U.S. natural gas demand and prices are “off to the races,” driven by a convergence of supply and demand-related factors as the world emerges from Covid-19, IHS Markit’s Jack Weixel, senior director, said Monday.
Liquefied natural gas (LNG) exports to the global market, pipeline exports to Mexico and capital discipline by upstream producers all have contributed to a “whiplash” in prices from below $2.00/MMBtu in late 2020 to current prices well above $3.00, Weixel told the LDC Gas Forums Northeast Forum in Boston.
Publicly traded exploration and production (E&P) firms largely “are sticking to their capex guns, meaning that they are actually constraining their drilling response,” Weixel told the in-person gathering. This restraint is reflected in rig counts as well as the amount of money producers are spending in the field, he said, “which translates into essentially flat production.”
[Is the Current Natural Gas Price Spike Here to Stay? Tune in to NGI’s Hub & Flow podcast to listen to NGI’s Christopher Lenton speak with global energy expert Nikos Tsafos about the globalization of natural gas, soaring gas prices, geopolitical implications of LNG and how Mexico’s natural gas market must prepare for the volatility ahead. ]
IHS Markit expects Lower 48 gas production to exit 2021 at around 92 Bcf/d.
While upstream supply has seen a decent post-pandemic recovery, “it is not doing near what it needs to do to keep up with” LNG and Mexico demand, Weixel said.
Total U.S. gas exports including LNG and Mexico have averaged a staggering 17.1 Bcf/d over the last five months, according to Weixel.
U.S. dry gas supply to date is up 3.6 Bcf/d this summer to date versus summer 2020, which in a normal year would be a robust increase. However, LNG feed gas demand is up 4.8 Bcf/d for the same period and Mexico export demand is up 1.3 Bcf/d, Weixel said.
The International Energy Agency said this month that gas flows to Mexico via pipeline rose 15% year/year during the first half of 2021, and are likely to grow by an estimated 10% over the 2020-2024 period.
U.S. natural gas storage inventories as a percentage of the five-year average, meanwhile, are down 20% year/year, Weixel said, offering further evidence of resurgent demand.
Not all producers are pumping the brakes on investment, however.
The gassy Haynseville and Marcellus shale plays have emerged as the main source of incremental supply, Weixel said.
He explained that while the Marcellus and Utica are dominated by investor-owned E&Ps, private equity-backed drillers are more prevalent in the Haynesville.

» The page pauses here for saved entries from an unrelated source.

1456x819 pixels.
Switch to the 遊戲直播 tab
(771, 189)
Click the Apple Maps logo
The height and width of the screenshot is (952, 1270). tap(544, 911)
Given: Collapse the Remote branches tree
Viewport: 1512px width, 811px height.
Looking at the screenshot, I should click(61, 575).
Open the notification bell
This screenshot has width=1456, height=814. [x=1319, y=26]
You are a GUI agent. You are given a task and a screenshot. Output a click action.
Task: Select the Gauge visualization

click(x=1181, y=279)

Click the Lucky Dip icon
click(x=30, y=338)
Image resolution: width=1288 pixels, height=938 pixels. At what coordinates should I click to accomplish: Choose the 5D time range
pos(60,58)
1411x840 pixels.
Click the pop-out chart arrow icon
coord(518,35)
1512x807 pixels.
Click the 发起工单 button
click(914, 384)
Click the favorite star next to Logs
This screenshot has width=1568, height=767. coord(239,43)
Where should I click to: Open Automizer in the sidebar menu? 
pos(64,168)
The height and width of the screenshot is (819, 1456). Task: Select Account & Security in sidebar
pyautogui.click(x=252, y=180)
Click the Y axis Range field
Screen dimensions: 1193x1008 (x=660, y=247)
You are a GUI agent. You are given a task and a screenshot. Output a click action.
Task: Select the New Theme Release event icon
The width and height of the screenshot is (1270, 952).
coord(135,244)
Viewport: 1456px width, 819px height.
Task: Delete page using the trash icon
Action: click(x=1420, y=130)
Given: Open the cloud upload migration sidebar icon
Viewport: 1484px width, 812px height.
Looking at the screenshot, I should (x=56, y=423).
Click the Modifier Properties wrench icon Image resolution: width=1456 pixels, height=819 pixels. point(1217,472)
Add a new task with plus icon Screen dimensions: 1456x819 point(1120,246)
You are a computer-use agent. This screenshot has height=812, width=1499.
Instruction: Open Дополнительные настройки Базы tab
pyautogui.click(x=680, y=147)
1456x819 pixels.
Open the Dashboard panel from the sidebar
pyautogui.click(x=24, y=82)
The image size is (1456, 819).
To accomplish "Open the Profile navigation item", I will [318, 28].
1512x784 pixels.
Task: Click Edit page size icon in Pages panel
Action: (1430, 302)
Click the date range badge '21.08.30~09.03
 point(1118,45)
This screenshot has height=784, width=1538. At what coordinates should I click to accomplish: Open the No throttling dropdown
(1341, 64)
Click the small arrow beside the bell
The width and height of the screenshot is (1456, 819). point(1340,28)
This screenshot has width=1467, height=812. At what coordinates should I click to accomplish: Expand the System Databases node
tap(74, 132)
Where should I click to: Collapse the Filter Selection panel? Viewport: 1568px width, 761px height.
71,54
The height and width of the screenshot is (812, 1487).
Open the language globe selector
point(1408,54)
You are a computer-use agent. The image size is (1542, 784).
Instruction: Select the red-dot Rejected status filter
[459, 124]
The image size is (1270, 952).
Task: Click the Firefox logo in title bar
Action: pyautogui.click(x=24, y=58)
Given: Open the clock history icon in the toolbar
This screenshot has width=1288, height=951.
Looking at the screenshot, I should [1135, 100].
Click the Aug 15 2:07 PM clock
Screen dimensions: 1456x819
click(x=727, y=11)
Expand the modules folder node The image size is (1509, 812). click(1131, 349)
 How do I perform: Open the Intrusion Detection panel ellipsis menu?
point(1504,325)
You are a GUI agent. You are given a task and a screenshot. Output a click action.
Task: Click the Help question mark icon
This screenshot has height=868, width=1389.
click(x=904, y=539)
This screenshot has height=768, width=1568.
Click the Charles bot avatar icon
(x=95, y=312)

These producers are not beholden to the same investor pressures that have kept their publicly owned counterparts from ramping up production, according to Weixel. “Their mission is to produce gas and make money for their ownership.” He noted that Haynesville gas output is up by almost 2 Bcf/d since last summer.
IHS Markit expects 2022 to be “a barn-burner year,” with production reaching 96.7 Bcf/d by December, according to Weixel.
The Haynesville and Marcellus are expected to drive much of the growth. Associated gas output also is likely to return to pre-pandemic levels, he said.
Weixel noted that IHS Markit is now forecasting the Mountain Valley Pipeline, which will add 2 Bcf/d of exit capacity out of the Northeast, to enter service in the fall of 2022.
The research firm expects the global LNG market to loosen a bit in mid-2022 as new liquefaction projects come online, causing U.S. feed gas demand to flatten.
Weixel said IHS Markit expects gas demand from the power sector to decline year/year through next year, driven by new wind and solar capacity coming online.
“Certainly, this renewables penetration thing is real, it’s not a theory,” Weixel said.